(DATA EXCERPTS Opens)
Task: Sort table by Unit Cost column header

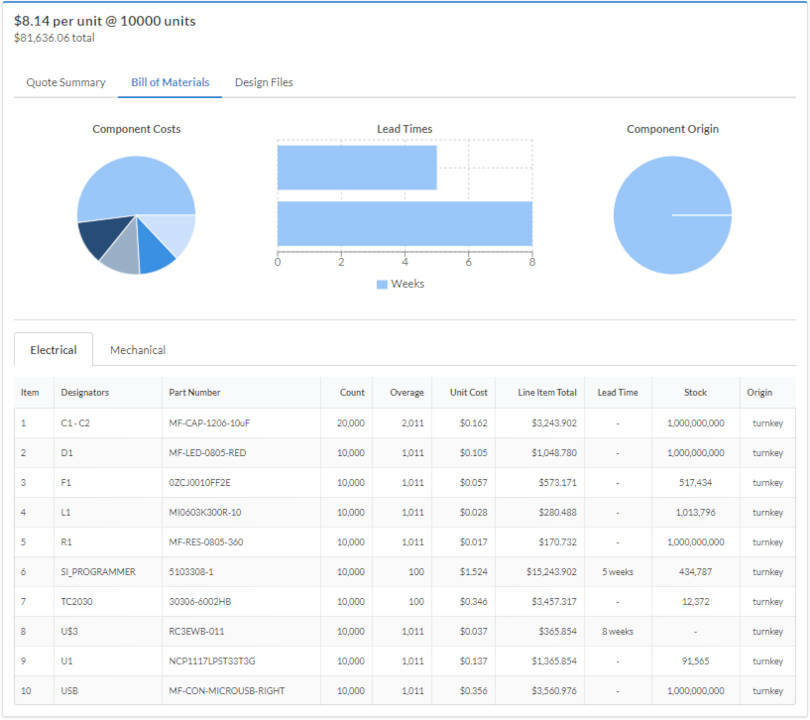Action: point(468,393)
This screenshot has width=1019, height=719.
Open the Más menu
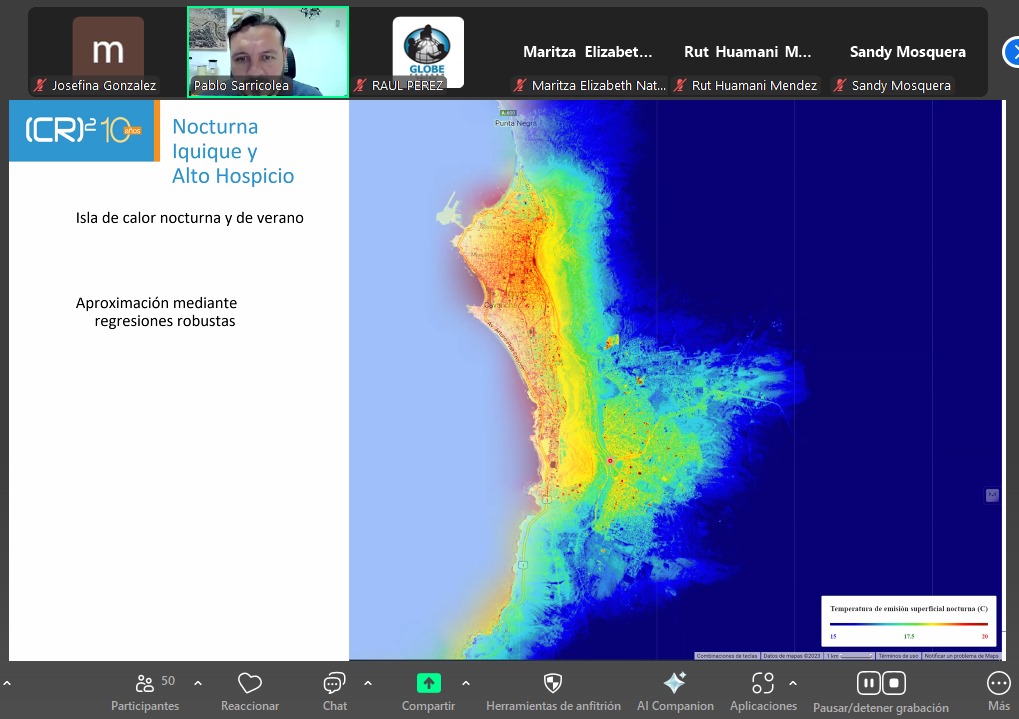pos(998,684)
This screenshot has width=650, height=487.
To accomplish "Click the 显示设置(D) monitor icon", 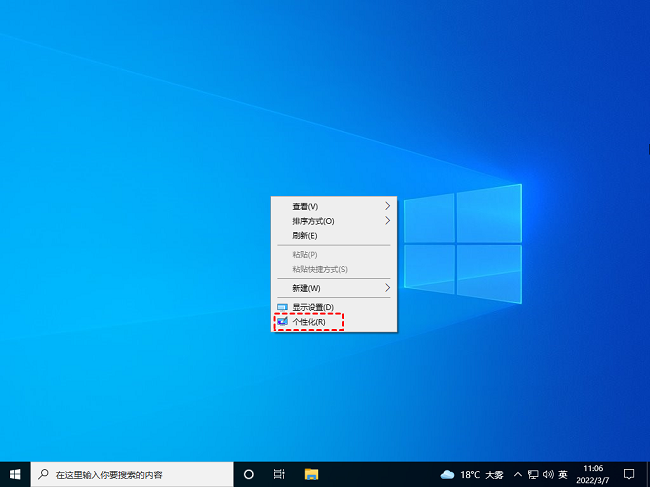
(DATA EXCERPTS Closes)
** TASK REQUIREMENTS **
Which lines run from the one that holds "This screenshot has width=1019, height=719." to the final line of the records above? Return them exactly, and skip the pictures.

** RESPONSE TO THIS TASK **
This screenshot has width=1019, height=719.
Open the Más menu
pos(998,684)
This screenshot has width=650, height=487.
To accomplish "Click the 显示设置(D) monitor icon", 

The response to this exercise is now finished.